Later, Rego married Willing and there were two more children, Victoria and Nicholas. But it wasn't long before he "buy cheap jintropin online" too fell ill with multiple sclerosis and thus began more than 15 years of slow deterioration. Though Willing died 20 years ago, even now Rego slips into the present tense when she speaks of him. "I don't find it difficult talking about Vic. I'm very jealous of him. He is a much better painter than I."

It seems to me that a significant portion of Rego's work deals with the illness of men and the impotence of women who try to cure them. The most important figures in her life Victor Willing and Jose Rego both suffered relentless, debilitating conditions and it's through her work that Rego seems best to have processed the experience. One of her most enigmatic and tantalising paintings, The Family, features a man at its centre, dressed in a suit, half slumped on a bed, surrounded by three women one, an adult, pulling at his jacket sleeve and smirking; a little girl, back turned, apparently rubbing herself against him suggestively, and a third girl standing alone by the window with her hands clasped firmly together, perhaps in prayer. The man is Vic, Rego reveals, and the women are trying desperately to make him well.

"But who else could it be except Vic?" she asks, as though it's nonsense to suggest anything else. "The women are attempting a miracle. The little girl with her back to the window is a miraculous little girl, but even she can't manage to make him better."

So art itself has been Rego's most effective form of therapy. She receives treatment for depression, and when it's too bad she can't work at all, but "work also helps me face the things that are frightening". When she has finished a painting, she feels "cleansed". "I feel much younger. It isn't a sense of relief, but of purity. It feels as though I have got rid of something in me."

Rego laughs a little shyly. Lila Nunes, the model whom Rego describes as both "collaborator and playmate", also keeps watch. Nunes came to England from Portugal in the mid 1980s to help nurse Willing in his last few years, but stayed after his death and has been sitting for Rego ever since.

"The way I got out of that horrible nightmare of Vic's death was by tying Lila up in ribbons, and slowly untying her and untying her. The more I untied her, the more normal my life became," Rego says now.

The untying is metaphorical. In 1994, Rego painted the Dog Woman series, one of which shows Nunes sleeping on her master's coat in fact, Willing's blazer.

"The Dog Woman pictures brought a lot of memories back," she tells Auerbach on film. "I was able to relive being in touch with him again, do you see what I mean? And it was very, very nice."

Auerbach says: "If the film could do one thing, I would love Paula to start being described as a great artist rather than a great female artist. I think there's an unnecessary ghettoisation on occasions. She's a British artist with an international audience and reputation."

Rego nods in appreciation. But they are both busy people.
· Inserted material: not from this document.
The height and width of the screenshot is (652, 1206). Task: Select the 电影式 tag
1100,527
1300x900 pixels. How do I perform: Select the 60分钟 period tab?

Jake has to go and sit for his father, as he has every week since he was a teenager. And Rego has work to do on her scary women drowning the baby. They are models for a picture commissioned by the Foundling Museum in Coram's Fields the old orphanage in Bloomsbury on whose steps single mothers would leave their babies. In this picture, however, Rego has chosen to depict an even more horrifying moment of abandonment infanticide itself. It seems to me classic Rego: haunting, compelling and defiantly weird.